Monaco attempts to collapse this entire stack into one subscription. It targets Seed and Series A startups that need to sell but aren’t ready to hire a massive team. By combining the database, the CRM, and the outreach automation, they are trying to sell the outcome (booked meetings) rather than just the tools.

The most distinct part of their pitch is the “human-in-the-loop.” Most AI sales tools promise full automation, which often leads to spammy errors or “hallucinations” where the AI invents facts. Monaco employs experienced salespeople to monitor the AI agents, theoretically acting as a quality control layer that pure software competitors lack.

How it works

The platform automates the repetitive “grunt work” of sales—finding prospects and writing emails—while humans handle the strategy and quality control.

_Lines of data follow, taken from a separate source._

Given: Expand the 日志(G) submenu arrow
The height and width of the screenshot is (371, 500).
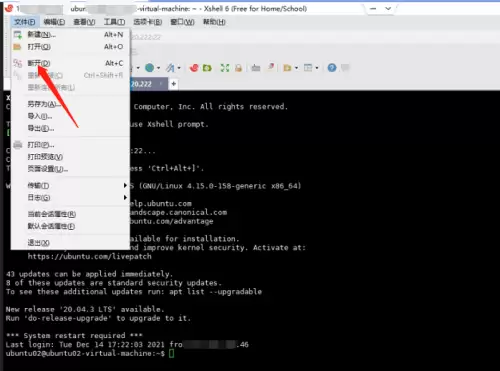Looking at the screenshot, I should click(x=125, y=197).
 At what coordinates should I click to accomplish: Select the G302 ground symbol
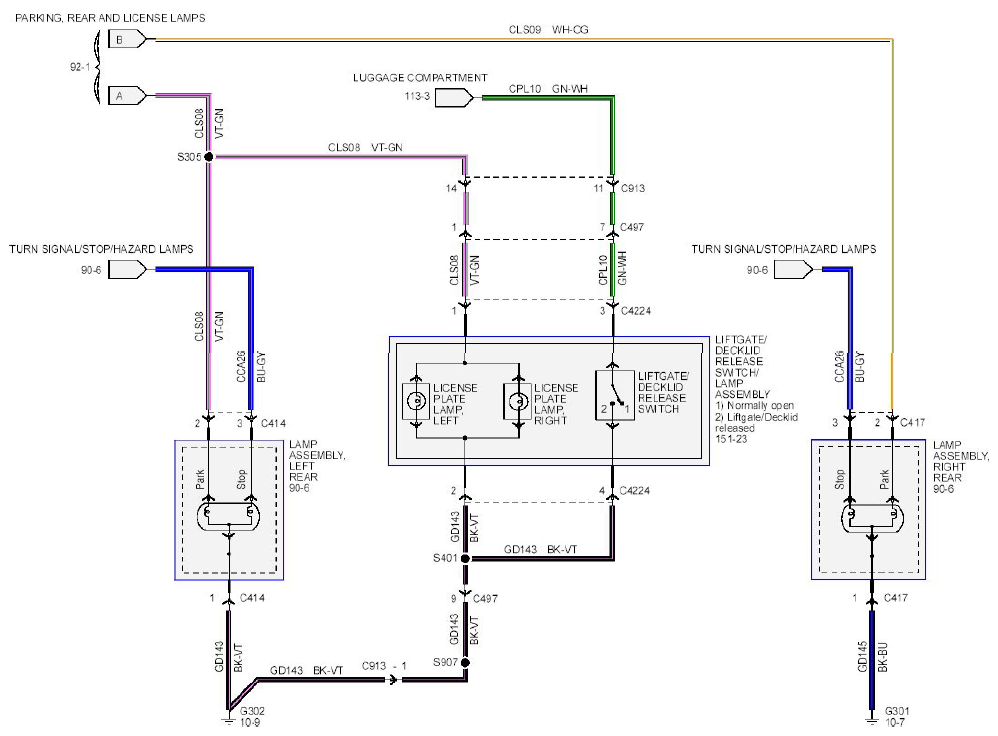point(228,720)
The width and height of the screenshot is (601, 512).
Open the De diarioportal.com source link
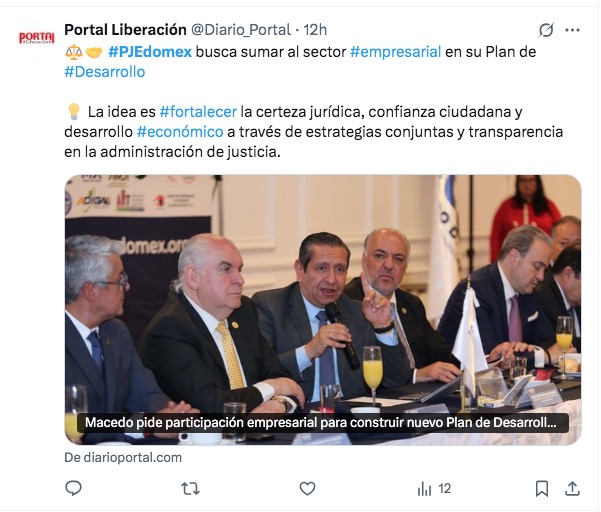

Think of it like a high-end meal kit service versus a private chef. Most AI tools are meal kits: they give you the ingredients (leads) and the recipe (templates), but you still have to cook. Monaco acts more like a sous-chef. The AI does the prep work—chopping vegetables (finding leads) and simmering the sauce (drafting emails)—but a real human tastes it before it goes out to the table.

Technically, the system builds a database of potential customers and identifies the right people to contact. The AI agents then draft and send email sequences. Monaco’s human staff review these actions to ensure the AI isn’t making mistakes. If a prospect agrees to a meeting, the system schedules it, and you—the user—take it from there.

The catch

The biggest unknown is the price. The company charges a flat fee, but they have not disclosed what it is. Because they employ actual humans to monitor the AI, their costs are structurally higher than a pure software company. This likely means the service won’t be cheap once the initial beta discounts end.

They are also walking into an incredibly crowded room. Competitors include massive incumbents like Salesforce and HubSpot, plus a legion of new AI startups like 11x and Clay. Sam Blond admits there is no clear winner yet, but fighting for market share against both established giants and nimble upstarts is a difficult path.

Finally, the product is in public beta. That is tech-speak for “mostly working but expect bugs.” Early users are effectively testing the system’s reliability in real-time.

What now?

The platform is now open for public beta. If you run a young startup and want to avoid hiring a Sales Development Representative (SDR), this is pitched directly at you.

Watch the headcount. The company currently employs about 40 people, many of whom are sales experts monitoring the AI. As they scale, the pressure will be to reduce human involvement to improve margins. The real test will be whether the AI can eventually get good enough to run without the human safety net, or if the “service” part of the business is permanent.